[Pixel coordinate grounding data]
/---
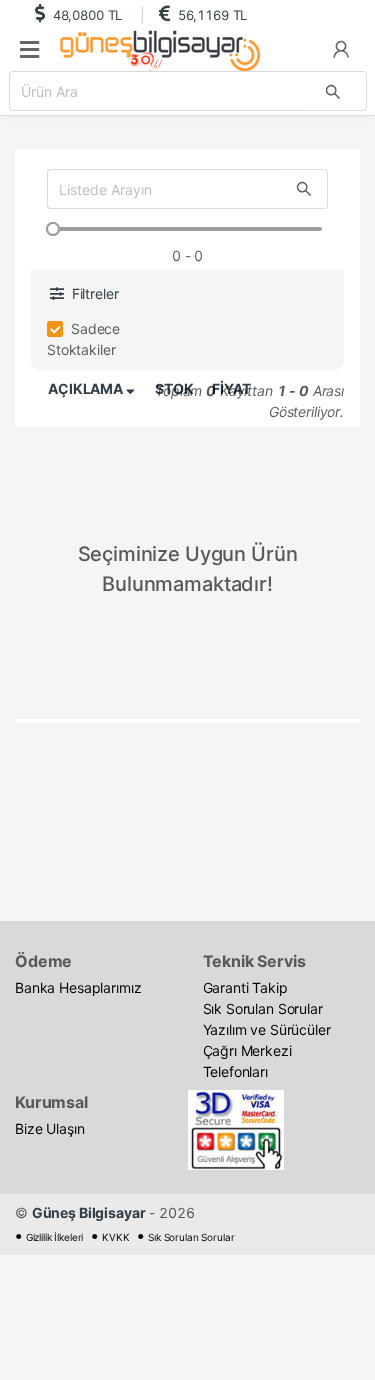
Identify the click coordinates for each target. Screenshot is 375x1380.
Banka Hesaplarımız (78, 987)
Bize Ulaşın (49, 1128)
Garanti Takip (245, 987)
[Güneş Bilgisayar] (154, 50)
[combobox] (188, 91)
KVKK (115, 1237)
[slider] (53, 229)
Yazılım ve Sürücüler (267, 1029)
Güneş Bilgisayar (89, 1212)
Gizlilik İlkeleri (55, 1237)
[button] (341, 48)
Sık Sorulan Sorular (263, 1008)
\---
• **TASK PROMPT**
Give the data again exactly as it stands, apart from the pictures.

• **TASK ANSWER**
Identify the click coordinates for each target. Screenshot is 375x1380.
Banka Hesaplarımız (78, 987)
Bize Ulaşın (49, 1128)
Garanti Takip (245, 987)
[Güneş Bilgisayar] (154, 50)
[combobox] (188, 91)
KVKK (115, 1237)
[slider] (53, 229)
Yazılım ve Sürücüler (267, 1029)
Güneş Bilgisayar (89, 1212)
Gizlilik İlkeleri (55, 1237)
[button] (341, 48)
Sık Sorulan Sorular (263, 1008)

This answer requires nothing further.